El jueves 29 de mayo de 2025, Eduardo Cordero García-Galán, responsable de programas de la Agencia Española de Cooperación Internacional para el Desarrollo (AECID) en Senegal, visitó las aldeas de Ganguel y Thiabourle, en el departamento de Podor, para conocer de cerca los resultados del proyecto “Empoderamiento socioeconómico y político de las mujeres de Mbolo Birane, Podor, en un contexto de crisis alimentaria, sanitaria y ambiental.”

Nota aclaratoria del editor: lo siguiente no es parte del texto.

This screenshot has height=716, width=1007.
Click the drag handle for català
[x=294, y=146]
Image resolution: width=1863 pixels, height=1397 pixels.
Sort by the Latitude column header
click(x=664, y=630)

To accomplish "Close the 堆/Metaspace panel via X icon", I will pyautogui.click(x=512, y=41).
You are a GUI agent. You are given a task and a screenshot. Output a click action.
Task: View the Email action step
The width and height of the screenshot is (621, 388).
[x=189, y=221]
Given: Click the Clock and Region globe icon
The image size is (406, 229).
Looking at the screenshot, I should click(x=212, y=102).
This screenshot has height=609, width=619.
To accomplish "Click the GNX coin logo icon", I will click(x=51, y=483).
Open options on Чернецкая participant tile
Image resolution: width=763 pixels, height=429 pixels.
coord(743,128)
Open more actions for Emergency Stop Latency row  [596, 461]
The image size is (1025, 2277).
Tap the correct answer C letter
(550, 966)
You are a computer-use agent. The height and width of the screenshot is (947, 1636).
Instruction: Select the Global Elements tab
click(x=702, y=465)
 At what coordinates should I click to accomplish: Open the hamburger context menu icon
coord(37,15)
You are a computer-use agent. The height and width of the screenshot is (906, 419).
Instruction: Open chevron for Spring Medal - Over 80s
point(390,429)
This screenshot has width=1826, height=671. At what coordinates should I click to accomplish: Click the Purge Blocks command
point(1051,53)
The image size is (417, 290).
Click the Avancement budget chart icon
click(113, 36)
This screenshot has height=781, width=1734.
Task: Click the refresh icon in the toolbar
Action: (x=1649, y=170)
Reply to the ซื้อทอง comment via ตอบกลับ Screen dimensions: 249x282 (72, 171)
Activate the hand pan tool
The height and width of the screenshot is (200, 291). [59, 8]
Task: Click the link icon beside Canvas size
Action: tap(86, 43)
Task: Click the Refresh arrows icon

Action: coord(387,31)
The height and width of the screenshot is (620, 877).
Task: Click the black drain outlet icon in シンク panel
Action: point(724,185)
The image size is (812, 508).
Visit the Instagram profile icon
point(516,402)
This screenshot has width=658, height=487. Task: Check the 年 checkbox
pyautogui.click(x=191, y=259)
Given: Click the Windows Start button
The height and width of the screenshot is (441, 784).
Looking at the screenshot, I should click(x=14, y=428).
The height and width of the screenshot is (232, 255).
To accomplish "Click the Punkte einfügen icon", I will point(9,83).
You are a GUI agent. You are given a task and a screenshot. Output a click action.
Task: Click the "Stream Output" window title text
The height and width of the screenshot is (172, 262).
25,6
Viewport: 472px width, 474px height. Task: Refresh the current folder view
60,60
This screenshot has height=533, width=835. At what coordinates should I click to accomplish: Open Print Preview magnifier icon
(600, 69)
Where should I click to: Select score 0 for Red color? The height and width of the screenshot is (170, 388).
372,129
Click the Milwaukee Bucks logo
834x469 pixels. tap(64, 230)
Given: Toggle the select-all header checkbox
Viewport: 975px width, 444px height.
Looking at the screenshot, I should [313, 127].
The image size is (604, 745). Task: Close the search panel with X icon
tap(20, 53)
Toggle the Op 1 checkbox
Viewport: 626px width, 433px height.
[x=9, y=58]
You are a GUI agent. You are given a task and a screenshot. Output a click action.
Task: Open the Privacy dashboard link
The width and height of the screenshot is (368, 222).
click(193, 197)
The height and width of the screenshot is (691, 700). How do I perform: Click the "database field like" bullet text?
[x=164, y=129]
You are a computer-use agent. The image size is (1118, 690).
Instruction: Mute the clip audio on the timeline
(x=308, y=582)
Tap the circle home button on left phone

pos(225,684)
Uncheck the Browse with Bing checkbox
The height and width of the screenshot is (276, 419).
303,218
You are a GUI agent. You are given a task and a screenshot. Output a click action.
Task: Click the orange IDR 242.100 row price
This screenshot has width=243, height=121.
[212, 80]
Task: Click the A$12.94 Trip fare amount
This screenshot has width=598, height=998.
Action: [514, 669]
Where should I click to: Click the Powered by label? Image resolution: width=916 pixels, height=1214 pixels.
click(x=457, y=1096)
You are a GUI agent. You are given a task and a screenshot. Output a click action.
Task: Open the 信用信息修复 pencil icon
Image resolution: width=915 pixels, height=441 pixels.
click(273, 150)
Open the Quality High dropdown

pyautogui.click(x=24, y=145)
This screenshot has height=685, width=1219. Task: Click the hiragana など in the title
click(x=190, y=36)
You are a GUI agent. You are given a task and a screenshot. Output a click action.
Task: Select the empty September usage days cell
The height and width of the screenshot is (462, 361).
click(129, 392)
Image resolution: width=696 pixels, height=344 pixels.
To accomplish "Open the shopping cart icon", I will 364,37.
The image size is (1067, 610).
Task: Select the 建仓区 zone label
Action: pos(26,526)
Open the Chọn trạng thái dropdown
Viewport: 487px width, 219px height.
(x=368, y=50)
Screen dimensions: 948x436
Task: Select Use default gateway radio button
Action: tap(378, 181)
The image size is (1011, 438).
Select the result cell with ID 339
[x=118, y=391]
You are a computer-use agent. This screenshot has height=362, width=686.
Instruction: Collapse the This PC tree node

Este proyecto, ejecutado entre febrero de 2022 y mayo de 2024, fue financiado por AECID y desarrollado por CONEMUND en colaboración con la organización senegalesa ONG 3D. Su objetivo principal fue contribuir al ejercicio efectivo de los derechos fundamentales de las mujeres del departamento de Podor, promoviendo su empoderamiento y participación en la vida socioeconómica y política de sus comunidades.
Durante la visita, se recorrieron diversas infraestructuras clave impulsadas por el proyecto: los perímetros agrícolas, las unidades de transformación, los gallineros comunitarios y los espacios de discusión. En estos encuentros, Cordero sostuvo diálogos directos con integrantes de los comités de gestión y con la presidenta del Grupo de Interés Económico (GIE), quienes compartieron cómo esta intervención ha fortalecido la autonomía de las mujeres, tanto en el plano económico como organizativo y político.
Entre los logros más destacados se encuentra el acceso efectivo de las mujeres a medios de producción y su creciente participación en la toma de decisiones, tanto en el ámbito familiar como comunitario. Las beneficiarias resaltaron el impacto transformador de las formaciones recibidas, especialmente los programas de alfabetización y fortalecimiento organizativo, que les han permitido gestionar con éxito actividades generadoras de ingresos y ejercer roles de liderazgo reconocidos por sus comunidades.
Asimismo, el proyecto ha contribuido a mejorar la estructura y el funcionamiento de los GIE, aumentar la producción y comercialización de productos locales, y establecer vínculos con redes económicas nacionales, generando un impacto sostenible más allá del periodo de ejecución.
Eduardo Cordero valoró muy positivamente el dinamismo de las mujeres y su apropiación de las iniciativas, subrayando que incluso tras la finalización formal del proyecto, las actividades continúan con fuerza.
Esta experiencia demuestra el potencial de un enfoque de desarrollo liderado por mujeres y sienta las bases para replicar este modelo en otras comunidades rurales del norte de Senegal.